In the late afternoon we head to a Greene King gastro, The Wheatsheaf, weakest of a triumvirate around the Huntingdonshire district, completed with The White Horse at Tilbrook, which offered an ample duck l’orange before the ownership changed hands, and The George at Spaldwick, where portion sizes are ridiculous enough to warrant a warning from the service staff before each order.
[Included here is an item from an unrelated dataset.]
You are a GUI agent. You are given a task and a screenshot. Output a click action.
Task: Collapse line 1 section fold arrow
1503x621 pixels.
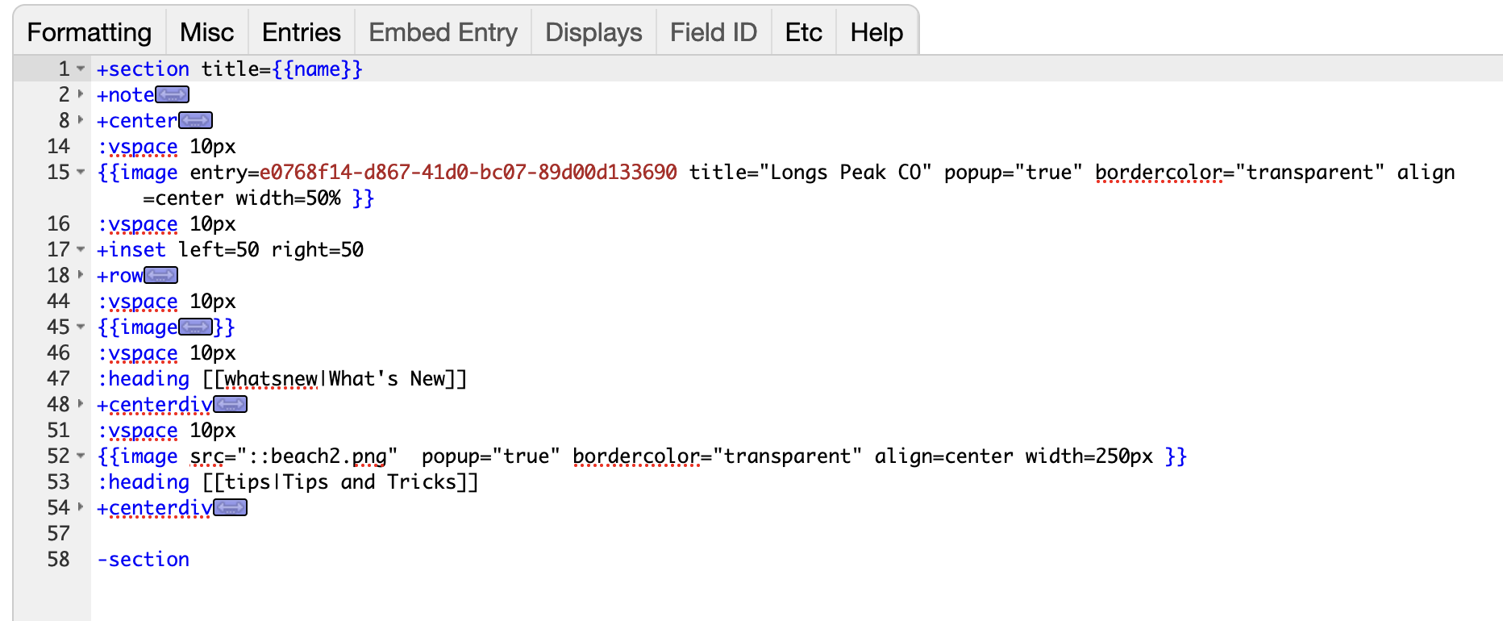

There we drink pale ale at £3.29 a pint and Jiři allows me to record our exchange. I stare at the cheap sunglasses low on his nose and he begins to talk:

“We had three fields at school, a bank between each one. No one wanted anything, really, but slide tackling each other down the banks, into the thistles. I’ve not gone into town for anything, I don’t think. Formed the band after school, we never wanted to go to uni or get jobs. It worked. In the shed, I feel like a cricket, bouncing around off the walls and it’s not much better in the brother’s garage. It works, though. It’s cheap. We thought we had ants because the old amps would be putting cracks in the ceiling, hairline fractures but still worrying. Not a biological brother, he’s just the drummer. What I’m essentially after is an extreme consumption. What I want is to cut through a hedge with my teeth. There was a bit in Kafka’s diaries where he’s opening a window, like the window in Metamorphosis that opens onto the grey expanse. I want to eat the grey. Have you ever been on a plane and seen a break in the clouds? I want to live in that break, between the kilometres of water and bathed in sun [...]”

The remainder of the afternoon and the evening is punctuated with local residents’ greetings, a protracted game of darts in which one dart is thrown, on average, once a half hour, and these breeds of paragraph. I tell Jiři after long enough that the last train to London will leave St Neots before I finish the umpteenth beer and he offers to pay for my taxi. We do not shake hands as we part ways, but there is no hint of animosity—he simply does not see me. Spinning on the train home and praying not to fetch up at Stevenage, I am myself consumed with the thought that Jiři has not broken through to his path, but will forever be in a process of tearing through his clouds, his hedge, whatever imagined matter stands between his ambition and his abilities to conceive a purpose. That constant act of rending a gap, depriving the kimchi retailers of the East and South of their wares and perpetuating the Discogs Whitesnake economy with his rehoming, is, perhaps, all he needs. More than can be said for most, I think. At home, I vomit and sleep in my shoes.